“Health care” directive, the return…
(B2) Here we were able to learn about the new proposal for a directive on cross-border care, currently being drawn up by the cabinet of the European Commissioner for Health, the Cypriot Androulla Vassiliou. And we had enough time to get a good idea of the text (which does not change much from the previous text prepared under Commissioner Kyprianou).
It has the same flaws. Which is quite logical since it was designed by roughly the same team, around Philippe Brunet, the current chief of staff of Me Vassiliou, with a latent complexity and very contradictory objectives:
1) This text considers care as a service, where the patient is a consumer of care;
2) It gives States some arguments for refusing care – going beyond that according to a short analysis of the Court's case law, which in a way is more favorable to the patient.
3) It partly reviews the principle of the country of origin of the “Bolkestein” directive while leaving certain aspects of such vagueness that an intentional spirit of a desire to liberalize the market could be engulfed in it.

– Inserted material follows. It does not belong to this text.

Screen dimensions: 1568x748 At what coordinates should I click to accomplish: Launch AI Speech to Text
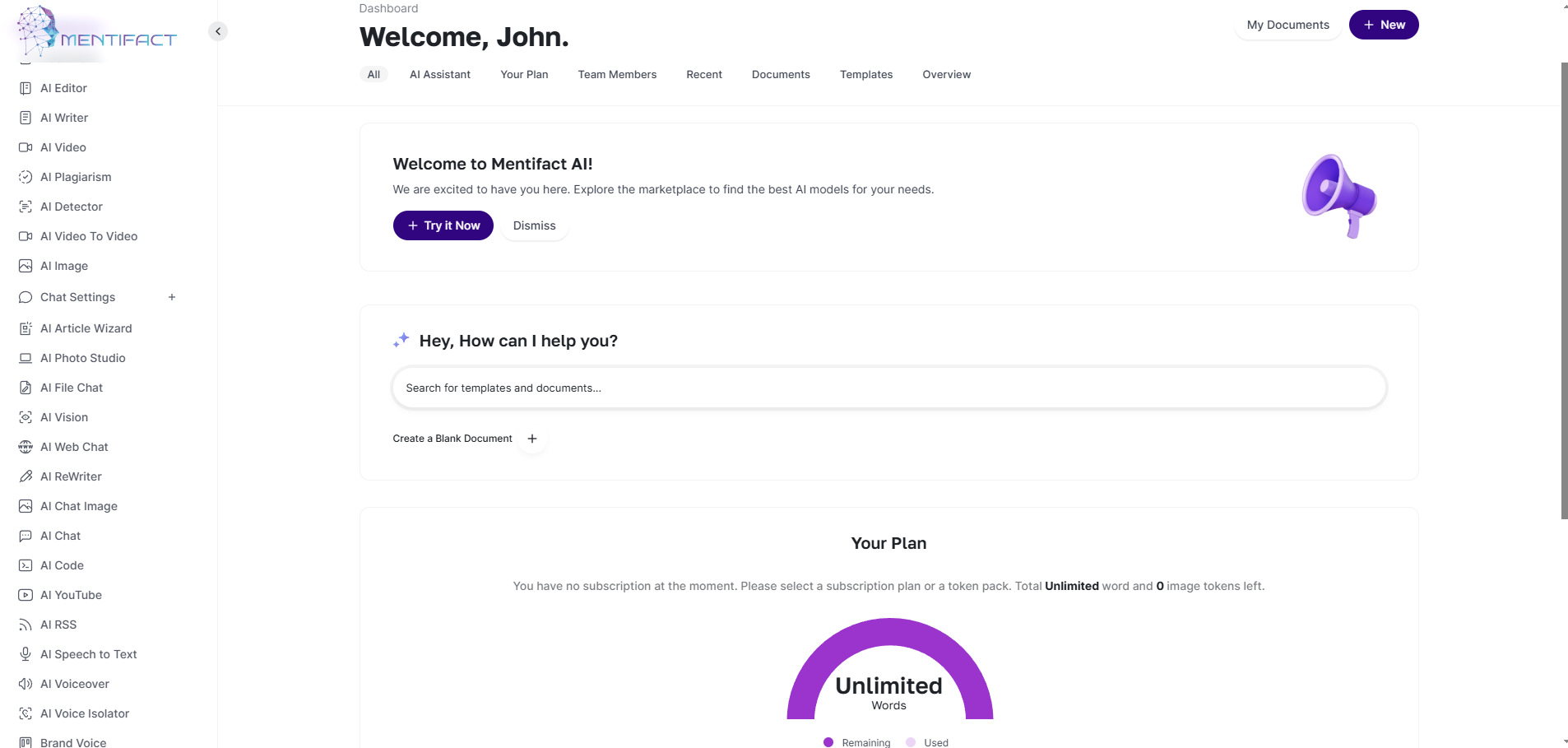pyautogui.click(x=89, y=654)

4) It makes no provision for health services. A term that is completely excluded from the content of the directive.
Finally:
1) This text perverts the spirit that has always governed this matter, that of solidarity and social security (without forgetting that it is, in part, a duplicate of a regulation that already exists... since 1971. A regulation that has great flaws certainly but has the great merit of existing, functioning, and serving millions of Europeans each year without affecting the difference in the social systems of the Member States).
2) The new text in no way clarifies the situation of the lambda but more informed patient, who will have, faced with the same two situations, the possibility of having two rights applicable with different rules.
3) As it is a directive, this will induce transposition delays and above all, a risk of very different interpretation (risk all the greater as the text is vague), on a subject where there should only be only one interpretation = the right to medical treatment of a German should be identical to that of an Englishman.
The main points are commented on in Europolitics this Monday.
NB: the text should normally be put on the table of the European Commission on July 2 to be presented to the Council of Ministers and to Parliament under the French presidency. The text must be adopted by majority, in identical terms, in these two assemblies.